-------- TRECHO DA PÁGINA --------

A viagem não foi a farra macabra de um sujeito que se revela farsante até como mercenário. A excursão e seus desdobramentos são da essência da degradação da política brasileira. 

Bolsonaro, os filhos de Bolsonaro e todos os que estão no entorno do bolsonarismo cometem atitudes só aparentemente absurdas. Porque tudo para eles é fácil. O brasileiro é considerado fácil.

Mamãe Falei foi a Ucrânia mentir que fabricaria coquetéis Molotov para enfrentar os russos, assim como Bolsonaro disse ter ido a Moscou para assegurar para o agro-é-pop que haveria adubo para sempre.

Para garantir o abastecimento de adubo, Bolsonaro levou 32 militares e o filho Carluxo a uma conversa com Putin. E boa parte da imprensa se dedicou a explicar a lógica da viagem de Bolsonaro, assim como Mamãe Falei tentou dar sentido à viagem à Ucrânia.

A barbeiragem cometida pelo amigo de Sergio Moro ao espalhar o áudio entre membros da sua facção é apenas o acidente no roteiro. 

Era previsto que ele sairia a alardear que as mulheres estariam lá aguardando seu retorno, depois da guerra. Aí elas iriam ver o que é o machão brasileiro. 

Mas não era previsto que alguém vacilasse como macho e vazasse o áudio, talvez um macho inseguro, sem as mesmas convicções do restante da turma.

Bolsonaro também acha que o eleitor brasileiro é fácil. Antes do segundo turno de 2018, ele anunciou que mataria os inimigos na ponta da praia. Ele era ali um Mamãe Falei. O eleitor era fácil e o inimigo também.

Bolsonaro já mostrou que faz o que quiser com o eleitor da sua base. Tudo com facilidade. É fácil ser negacionista e sabotar a imunização de velhos e crianças e continuar com 25% de apoio, porque é fácil enganar.

Os brasileiros são fáceis para Bolsonaro, para os militares, o centrão, os milicianos. Não porque sejam pobres, como disse Mamãe Falei das mulheres ucranianas, até porque muitos dos fáceis brasileiros são ricos. Simplesmente porque são fáceis.

-------- REGISTROS FORNECIDOS --------

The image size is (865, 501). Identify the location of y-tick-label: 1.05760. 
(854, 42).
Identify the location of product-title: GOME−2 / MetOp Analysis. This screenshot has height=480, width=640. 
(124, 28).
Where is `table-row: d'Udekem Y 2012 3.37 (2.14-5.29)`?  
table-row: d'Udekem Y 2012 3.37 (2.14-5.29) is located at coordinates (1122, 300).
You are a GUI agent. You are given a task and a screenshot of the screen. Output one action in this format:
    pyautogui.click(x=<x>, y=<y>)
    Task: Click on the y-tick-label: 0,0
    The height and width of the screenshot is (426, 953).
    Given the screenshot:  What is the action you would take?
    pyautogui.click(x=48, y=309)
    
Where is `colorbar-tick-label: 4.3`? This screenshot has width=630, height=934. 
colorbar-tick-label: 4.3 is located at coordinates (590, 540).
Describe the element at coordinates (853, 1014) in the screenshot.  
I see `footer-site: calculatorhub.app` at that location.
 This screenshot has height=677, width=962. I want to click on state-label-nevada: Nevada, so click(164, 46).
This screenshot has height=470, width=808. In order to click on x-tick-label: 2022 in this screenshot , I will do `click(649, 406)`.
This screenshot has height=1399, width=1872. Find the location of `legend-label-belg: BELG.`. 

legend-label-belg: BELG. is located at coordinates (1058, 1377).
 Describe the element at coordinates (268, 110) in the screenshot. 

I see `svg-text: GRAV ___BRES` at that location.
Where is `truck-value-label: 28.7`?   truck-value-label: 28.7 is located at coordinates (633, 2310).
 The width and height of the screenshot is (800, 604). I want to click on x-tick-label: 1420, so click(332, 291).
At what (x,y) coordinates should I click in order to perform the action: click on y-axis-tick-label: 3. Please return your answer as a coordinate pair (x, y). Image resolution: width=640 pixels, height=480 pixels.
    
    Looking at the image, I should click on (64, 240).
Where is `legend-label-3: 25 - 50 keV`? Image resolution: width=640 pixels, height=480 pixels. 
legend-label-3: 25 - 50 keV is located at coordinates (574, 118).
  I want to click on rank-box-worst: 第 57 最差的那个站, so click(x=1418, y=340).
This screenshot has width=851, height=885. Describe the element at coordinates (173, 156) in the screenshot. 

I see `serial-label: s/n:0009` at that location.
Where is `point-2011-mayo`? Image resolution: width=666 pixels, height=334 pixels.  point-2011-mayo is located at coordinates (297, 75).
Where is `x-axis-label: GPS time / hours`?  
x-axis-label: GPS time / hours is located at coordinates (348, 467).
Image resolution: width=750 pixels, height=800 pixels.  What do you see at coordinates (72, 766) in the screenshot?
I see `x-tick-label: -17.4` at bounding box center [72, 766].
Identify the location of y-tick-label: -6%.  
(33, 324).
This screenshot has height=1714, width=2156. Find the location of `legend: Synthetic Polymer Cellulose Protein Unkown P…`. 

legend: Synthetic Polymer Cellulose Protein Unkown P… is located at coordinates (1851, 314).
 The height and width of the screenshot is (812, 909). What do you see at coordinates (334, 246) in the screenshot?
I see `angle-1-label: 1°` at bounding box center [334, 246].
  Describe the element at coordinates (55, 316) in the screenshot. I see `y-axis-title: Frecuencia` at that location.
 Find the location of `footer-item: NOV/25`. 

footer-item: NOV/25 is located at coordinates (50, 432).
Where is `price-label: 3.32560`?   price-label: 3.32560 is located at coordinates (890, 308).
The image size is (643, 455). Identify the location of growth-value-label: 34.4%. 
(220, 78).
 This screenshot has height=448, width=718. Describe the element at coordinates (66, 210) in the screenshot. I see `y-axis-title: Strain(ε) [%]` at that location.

--------

◆ O QUE FAZER
- 1) Você pode reproduzir, sem alterar nada, o trecho do texto sobre Bolsonaro e Mamãe Falei que vai de "Bolsonaro, os filhos" a "adubo para sempre."?
- 2) Pode retomar o texto sobre Bolsonaro e Mamãe Falei, continuando logo depois da última frase apresentada?

◆ RESPOSTAS ESCRITAS
- 1)
Bolsonaro, os filhos de Bolsonaro e todos os que estão no entorno do bolsonarismo cometem atitudes só aparentemente absurdas. Porque tudo para eles é fácil. O brasileiro é considerado fácil.

Mamãe Falei foi a Ucrânia mentir que fabricaria coquetéis Molotov para enfrentar os russos, assim como Bolsonaro disse ter ido a Moscou para assegurar para o agro-é-pop que haveria adubo para sempre.

- 2)
Bolsonaro, Mamãe Falei e a extrema direita mundial descobriram que convencer, assumir controles e submeter vastos contingentes à hipnose do fascismo são tarefas fáceis. Pessoas em desalento se tornaram presas fáceis, ou não teriam levado Bolsonaro ao poder.

Se em algum momento a engrenagem falha, é só porque Mamãe Falei faz parte da ala da chinelagem e mexeu com o poder das mulheres. 

Se Bolsonaro tivesse dito algo parecido com o que o deputado amigo do ex-juiz suspeito disse, não aconteceria nada. Seria apenas mais uma fraquejada ou a livre manifestação de quem, segundo o genocida, não estupra mulher que não merece ser estuprada.

Bolsonaro foi eleito como incentivador de estupros. Nada é difícil para o sujeito, em qualquer área. Foi fácil para a estrutura montada por ele levar adiante as quadrilhas da pandemia, que intermediaram os negócios da cloroquina e estavam prontas para vender vacinas.

Nunca foi tão fácil para o fascismo agir com a conivência de setores do empresariado, de um jeito que não existiu nem na ditadura.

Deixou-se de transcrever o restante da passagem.